This approach boosted forwarding performance on my ESX setup with vmx interfaces.


With regards the speedtest-cli to the Internet, I;d say to try to tcpdump/wireshark on both sides of firewall to see if the packets go nicely as expected or if there are resends, rubbish or something strange going on.



#8
So instead of single stream 770Mbps you are now getting 850Mbps . IMHO thats nice, not perfect but nice.

Networking tasks should now be spread over more CPU cores but still low. As the last time you have posted 33% sys CPU load at one core. IMHO healthy system. But this time it will spread over two plus cores.

I don't have benchmarks for single stream , I'm afraid. Always been using -P2 and resulting similarly to 950Mbps (either UP or DOWN load). Maybe I'll try later but can;t promise.

# # # # # # #

* _STATED PROBLEM 1_
Can you copy the forum post on network throughput word for word?

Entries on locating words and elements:
# # # # # # #

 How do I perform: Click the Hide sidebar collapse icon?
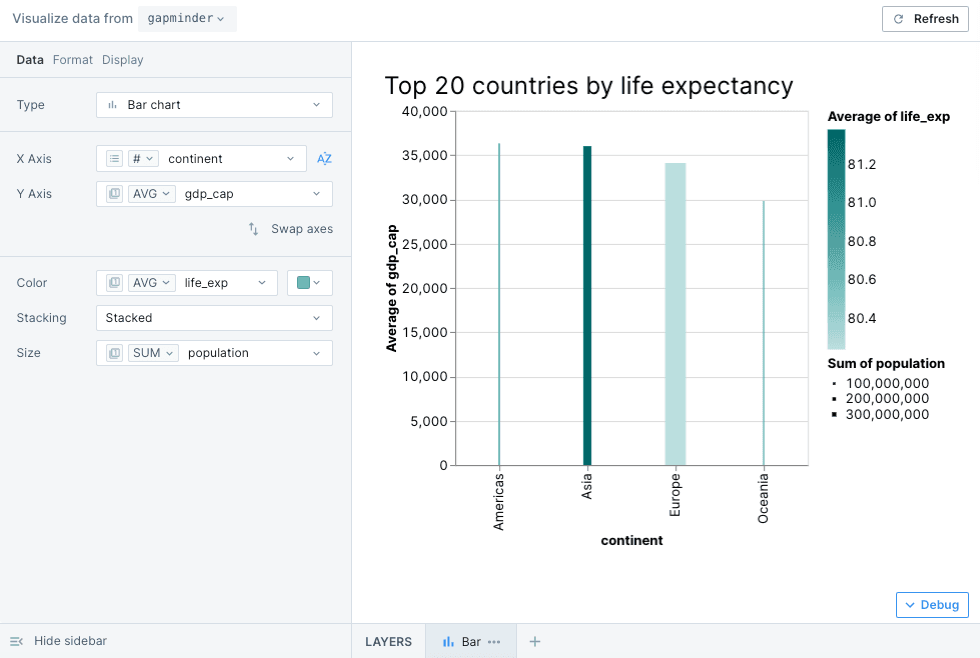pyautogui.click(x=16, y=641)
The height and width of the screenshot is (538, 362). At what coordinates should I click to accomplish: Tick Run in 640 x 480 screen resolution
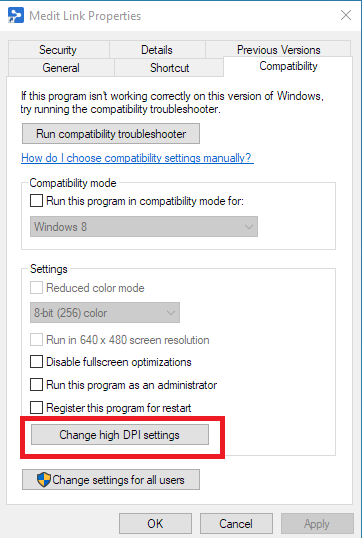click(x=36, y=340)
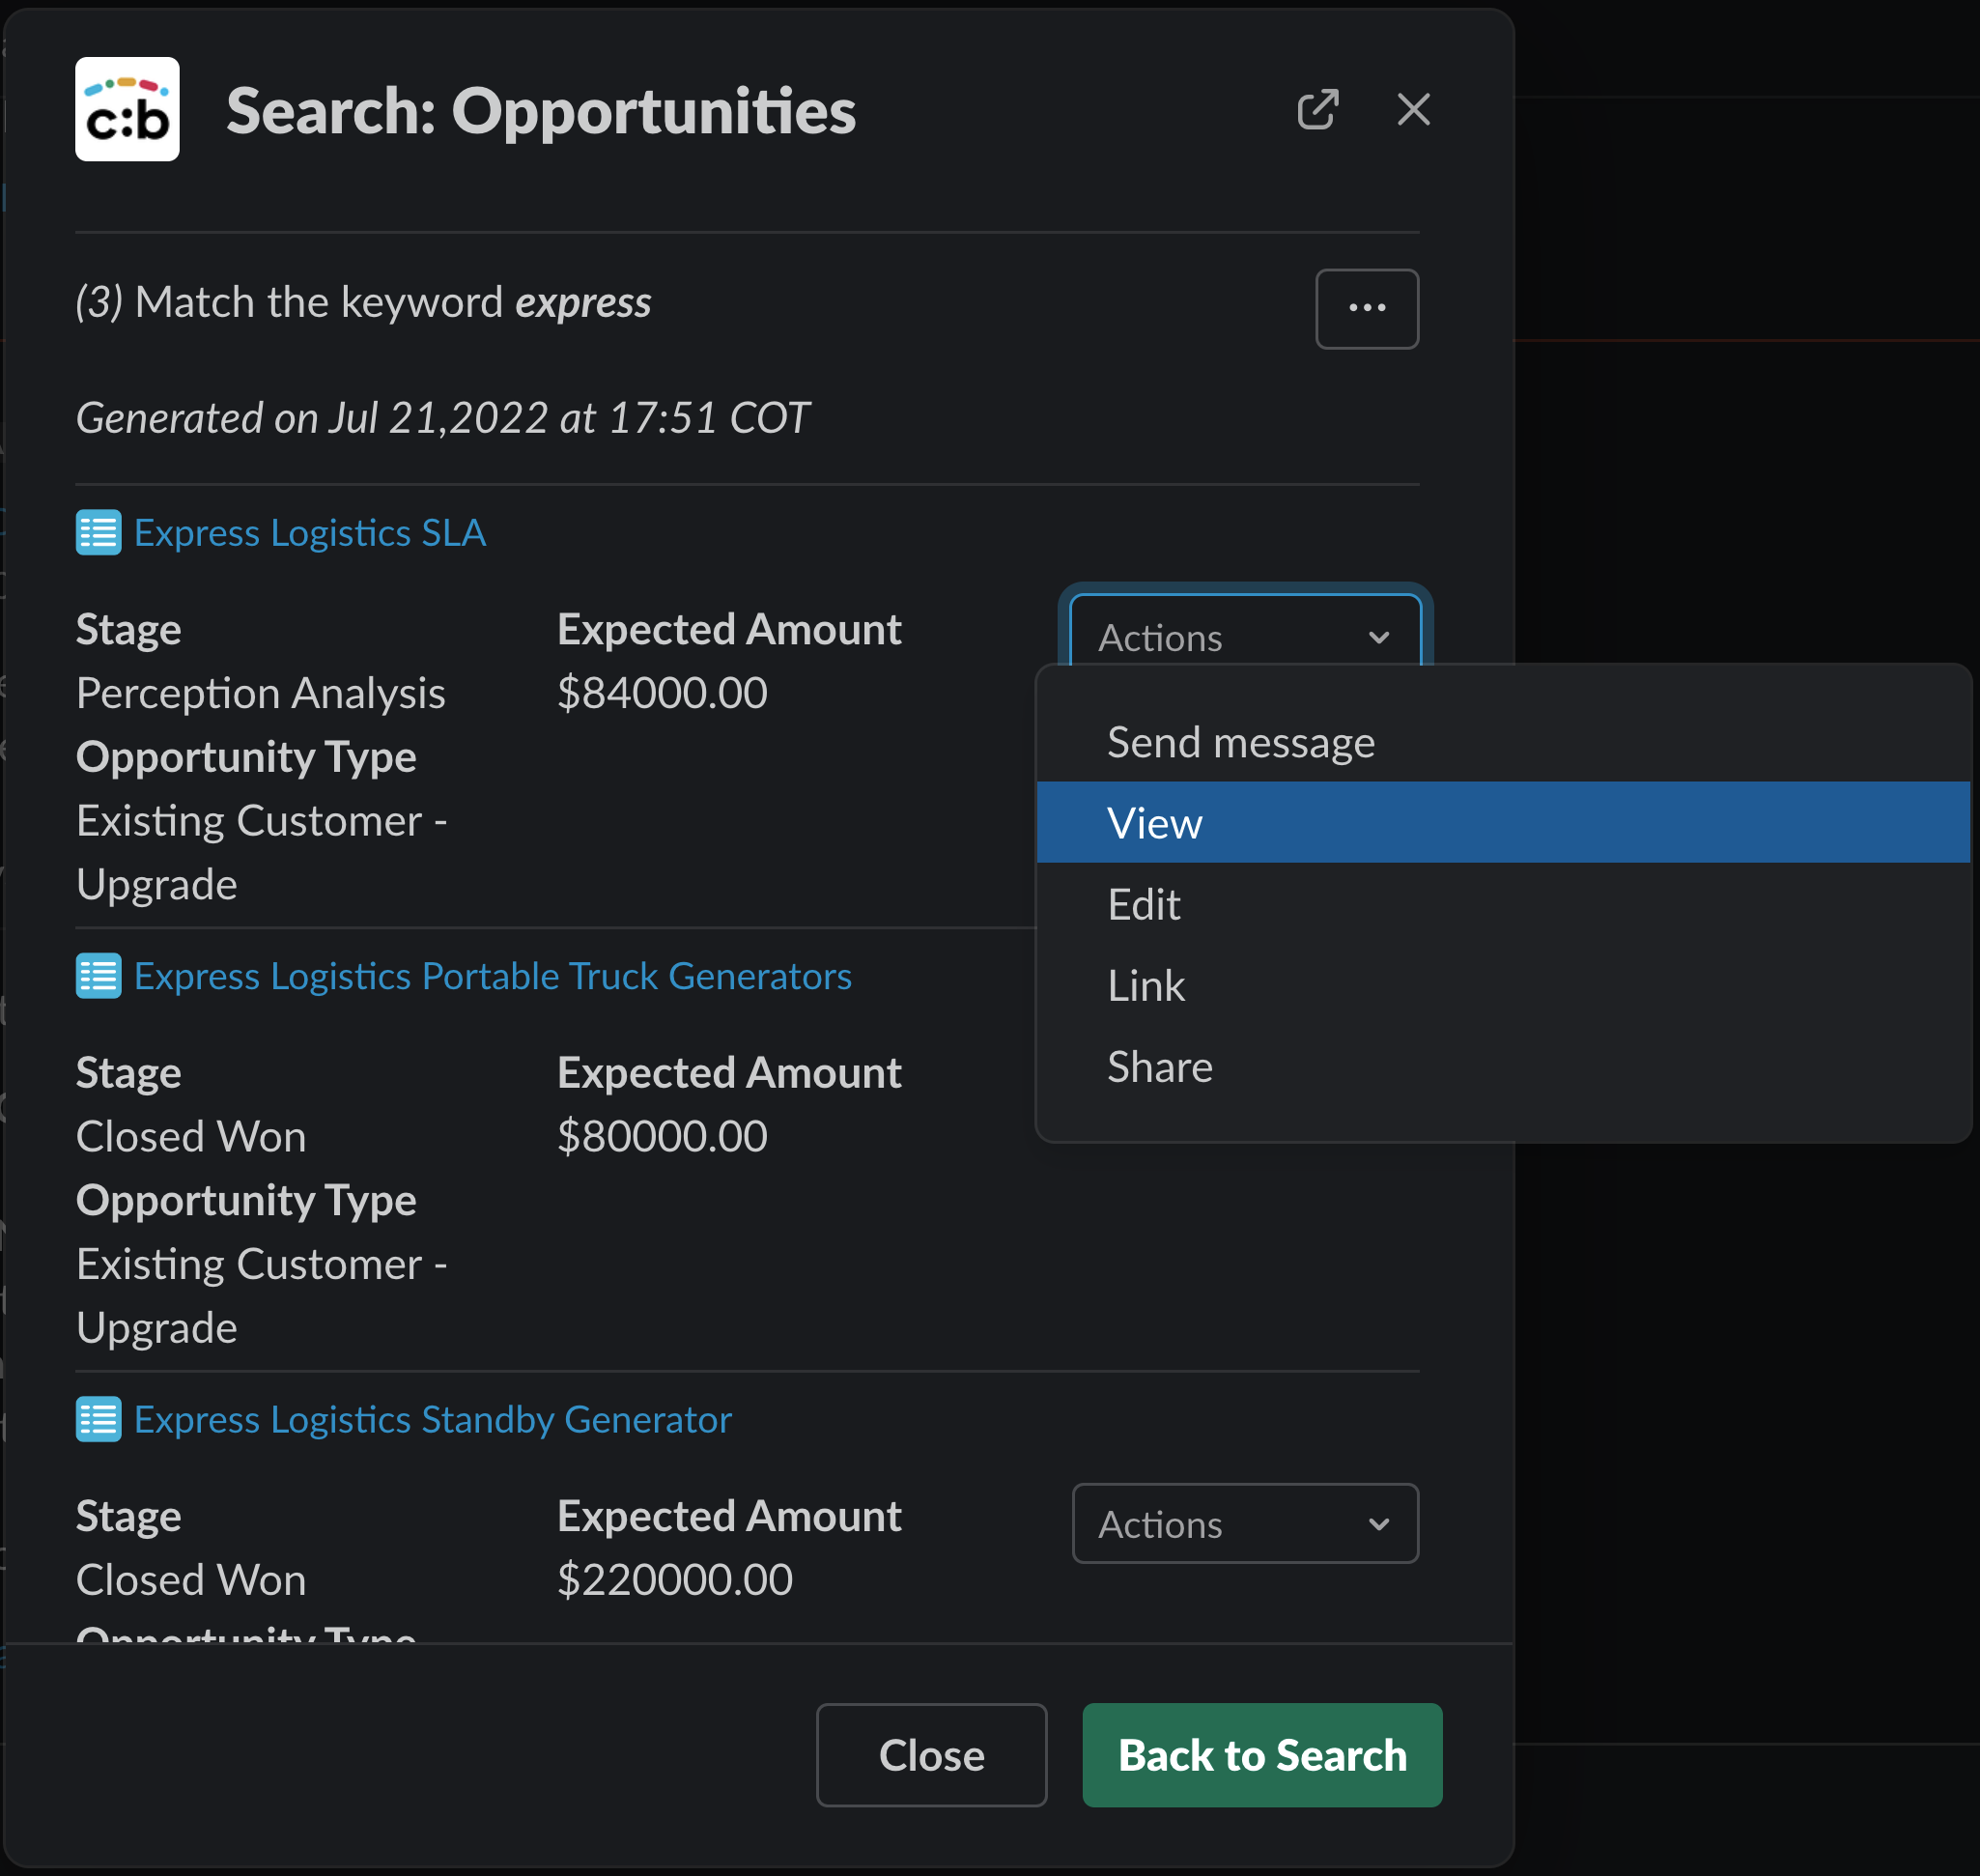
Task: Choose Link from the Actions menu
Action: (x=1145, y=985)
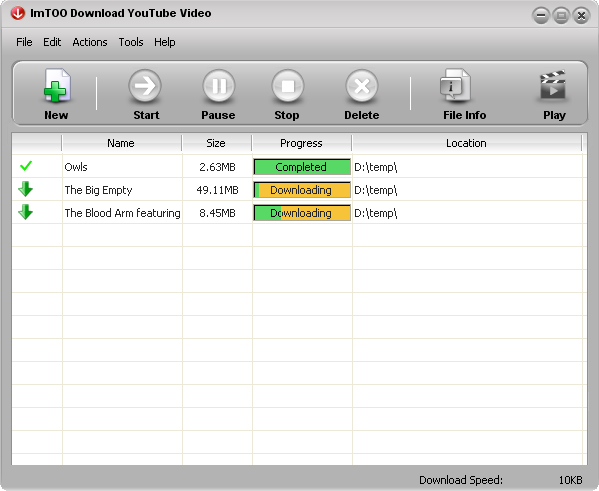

# # # # # # #

* _STATED PROBLEM 2_
Could you arrange the listing as a numbered list, beginning with the line with "The height and" and going on through the end of the listing? Leave out blank lines and the pictures.

* _WRITTEN ANSWER 1_
This approach boosted forwarding performance on my ESX setup with vmx interfaces.


With regards the speedtest-cli to the Internet, I;d say to try to tcpdump/wireshark on both sides of firewall to see if the packets go nicely as expected or if there are resends, rubbish or something strange going on.



#8
So instead of single stream 770Mbps you are now getting 850Mbps . IMHO thats nice, not perfect but nice.

Networking tasks should now be spread over more CPU cores but still low. As the last time you have posted 33% sys CPU load at one core. IMHO healthy system. But this time it will spread over two plus cores.

I don't have benchmarks for single stream , I'm afraid. Always been using -P2 and resulting similarly to 950Mbps (either UP or DOWN load). Maybe I'll try later but can;t promise.

* _WRITTEN ANSWER 2_
1. The height and width of the screenshot is (538, 362). At what coordinates should I click to accomplish: Tick Run in 640 x 480 screen resolution
2. click(x=36, y=340)
3. Task: Choose Link from the Actions menu
4. Action: (x=1145, y=985)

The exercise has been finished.